[Stored data entries]
───

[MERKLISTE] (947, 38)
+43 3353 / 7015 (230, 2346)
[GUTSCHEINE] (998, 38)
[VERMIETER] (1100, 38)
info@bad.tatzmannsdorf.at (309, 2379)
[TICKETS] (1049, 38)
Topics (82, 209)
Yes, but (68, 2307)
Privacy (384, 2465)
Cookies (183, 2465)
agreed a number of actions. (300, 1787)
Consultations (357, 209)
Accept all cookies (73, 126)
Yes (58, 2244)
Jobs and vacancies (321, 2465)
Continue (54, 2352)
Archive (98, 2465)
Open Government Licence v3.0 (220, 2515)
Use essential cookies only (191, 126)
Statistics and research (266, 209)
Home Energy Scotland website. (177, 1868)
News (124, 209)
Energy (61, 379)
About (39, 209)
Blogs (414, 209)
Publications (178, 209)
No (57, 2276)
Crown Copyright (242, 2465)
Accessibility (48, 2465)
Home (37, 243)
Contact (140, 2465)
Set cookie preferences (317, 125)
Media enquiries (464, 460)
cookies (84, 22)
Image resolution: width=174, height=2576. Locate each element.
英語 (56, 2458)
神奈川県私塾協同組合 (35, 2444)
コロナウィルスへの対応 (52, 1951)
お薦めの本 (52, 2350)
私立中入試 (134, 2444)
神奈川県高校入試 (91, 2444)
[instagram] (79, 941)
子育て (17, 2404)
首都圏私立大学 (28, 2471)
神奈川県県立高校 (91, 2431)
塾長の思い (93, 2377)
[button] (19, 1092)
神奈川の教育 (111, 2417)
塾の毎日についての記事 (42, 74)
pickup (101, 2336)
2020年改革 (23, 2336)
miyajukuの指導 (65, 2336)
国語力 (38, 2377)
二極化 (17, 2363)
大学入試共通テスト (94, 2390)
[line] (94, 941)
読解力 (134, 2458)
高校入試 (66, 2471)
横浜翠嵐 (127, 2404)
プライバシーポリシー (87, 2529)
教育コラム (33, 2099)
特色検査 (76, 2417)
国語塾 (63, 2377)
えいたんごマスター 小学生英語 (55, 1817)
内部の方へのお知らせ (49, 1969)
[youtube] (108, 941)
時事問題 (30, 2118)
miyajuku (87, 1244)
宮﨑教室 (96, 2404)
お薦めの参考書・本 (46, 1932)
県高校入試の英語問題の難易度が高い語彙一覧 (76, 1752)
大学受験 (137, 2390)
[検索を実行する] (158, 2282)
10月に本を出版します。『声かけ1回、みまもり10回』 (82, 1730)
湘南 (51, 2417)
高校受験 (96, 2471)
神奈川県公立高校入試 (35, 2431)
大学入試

───

- **WORK ORDER**: Exact copies of the lines from the one holding "お薦めの参考書・本 (46, 1932)" through the last line above, and only those, make up the answer.

- **WRITTEN RESPONSE**:
お薦めの参考書・本 (46, 1932)
県高校入試の英語問題の難易度が高い語彙一覧 (76, 1752)
大学受験 (137, 2390)
[検索を実行する] (158, 2282)
10月に本を出版します。『声かけ1回、みまもり10回』 (82, 1730)
湘南 (51, 2417)
高校受験 (96, 2471)
神奈川県公立高校入試 (35, 2431)
大学入試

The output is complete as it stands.